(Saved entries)
--*--

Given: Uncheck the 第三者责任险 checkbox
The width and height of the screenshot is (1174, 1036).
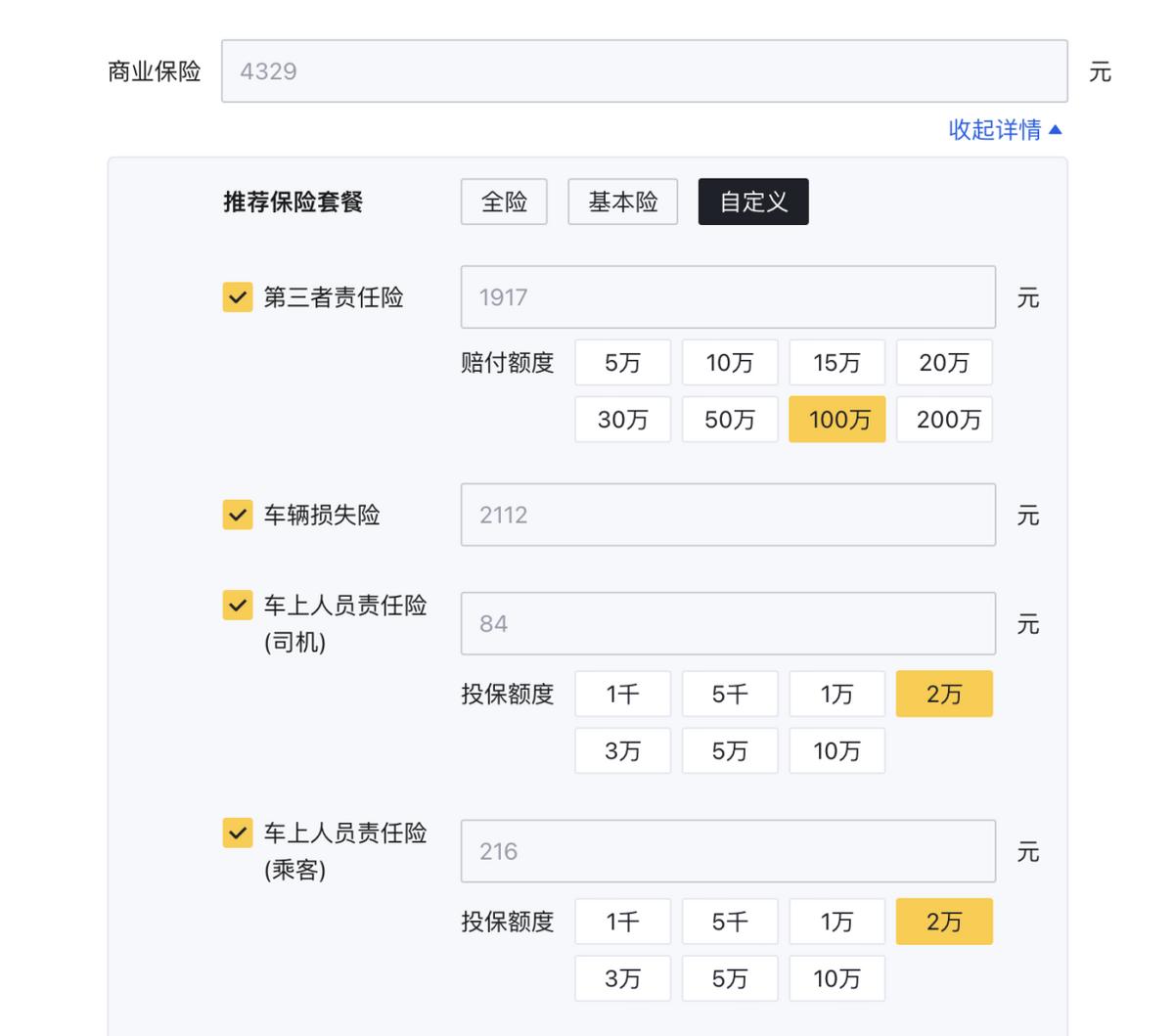Looking at the screenshot, I should (x=236, y=297).
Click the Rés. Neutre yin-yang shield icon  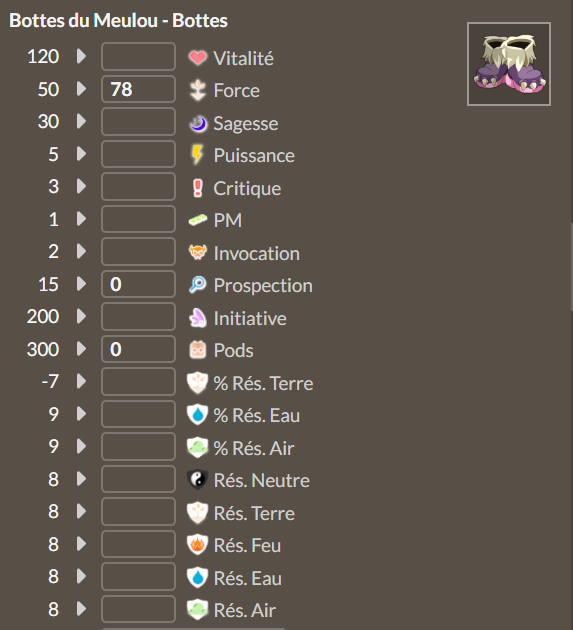coord(197,479)
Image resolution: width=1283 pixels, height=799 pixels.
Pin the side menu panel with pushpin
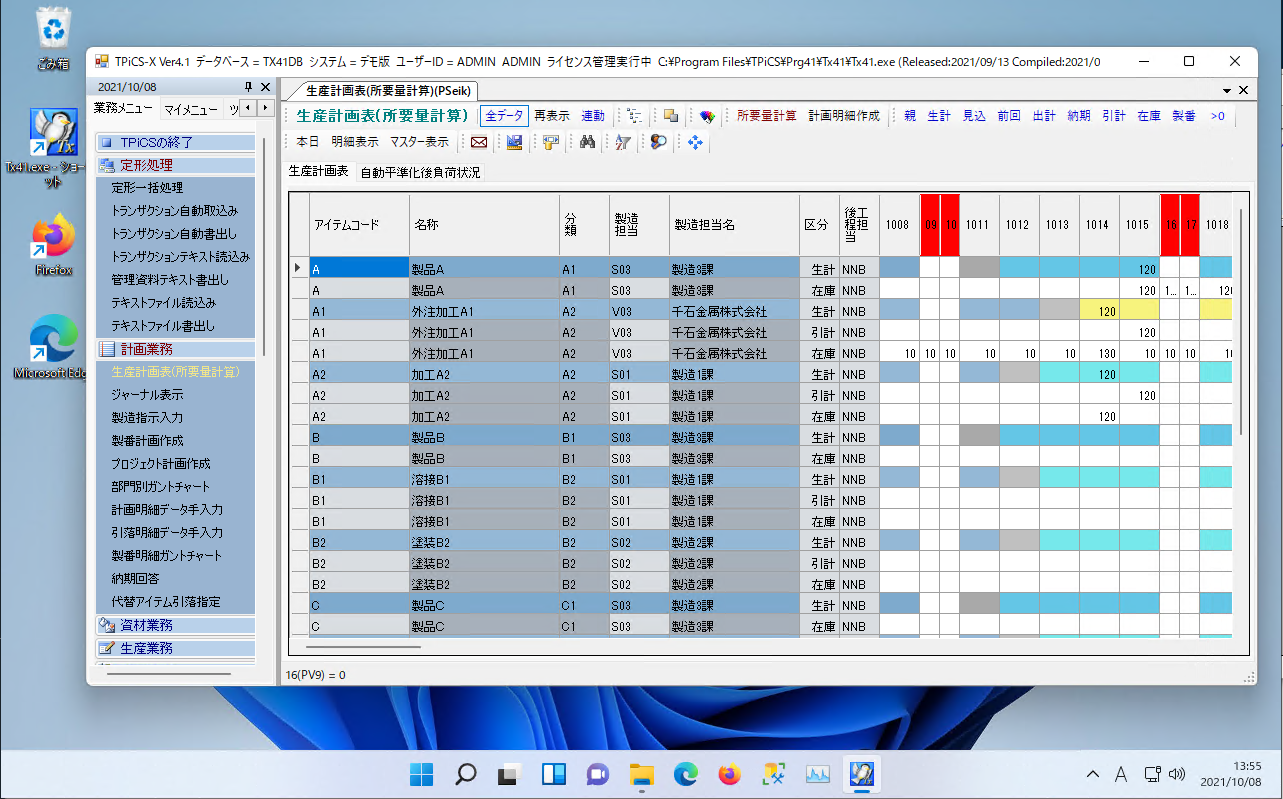click(249, 87)
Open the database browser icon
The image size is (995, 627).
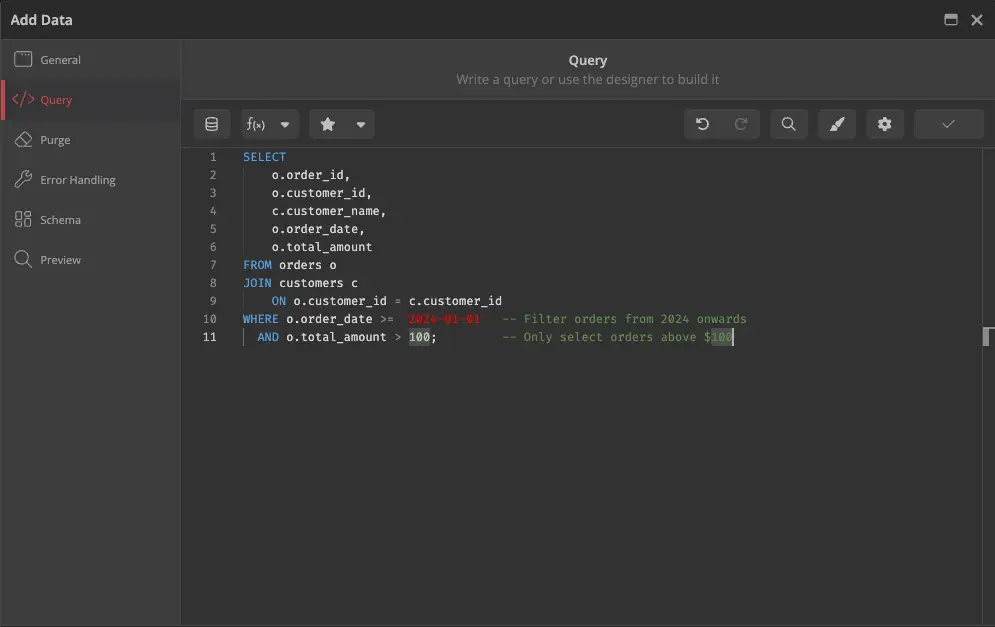(211, 124)
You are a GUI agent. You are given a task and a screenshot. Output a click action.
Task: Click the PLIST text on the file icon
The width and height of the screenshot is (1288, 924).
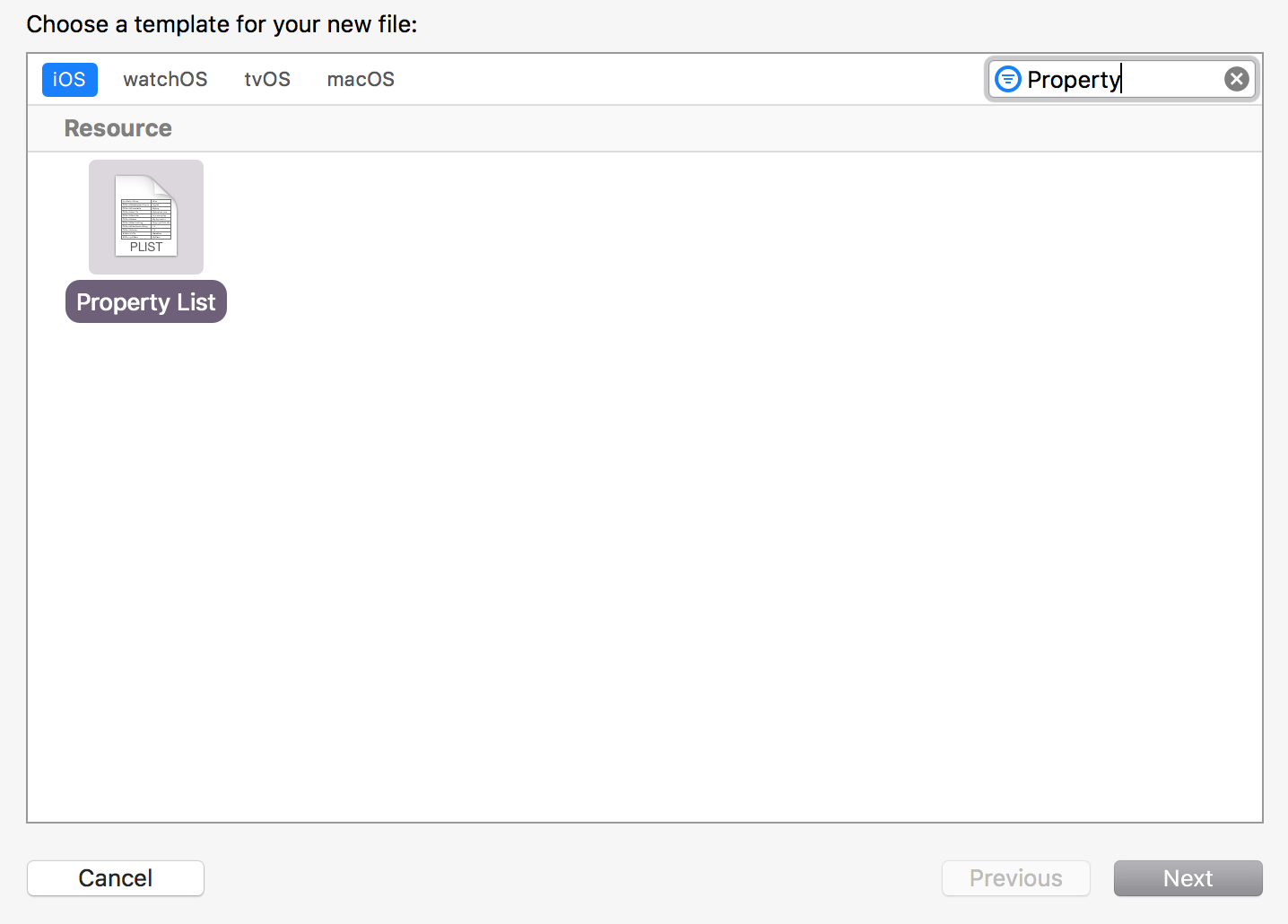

--*--

### What to do
Reproduce the lines of the items word for word, starting at the line that contains "Open the database browser icon" and ending at the end of the items. Leave the pictures out of your answer.

### Output for this exercise
Open the database browser icon
The image size is (995, 627).
(211, 124)
You are a GUI agent. You are given a task and a screenshot. Output a click action.
Task: Click the PLIST text on the file icon
The width and height of the screenshot is (1288, 924).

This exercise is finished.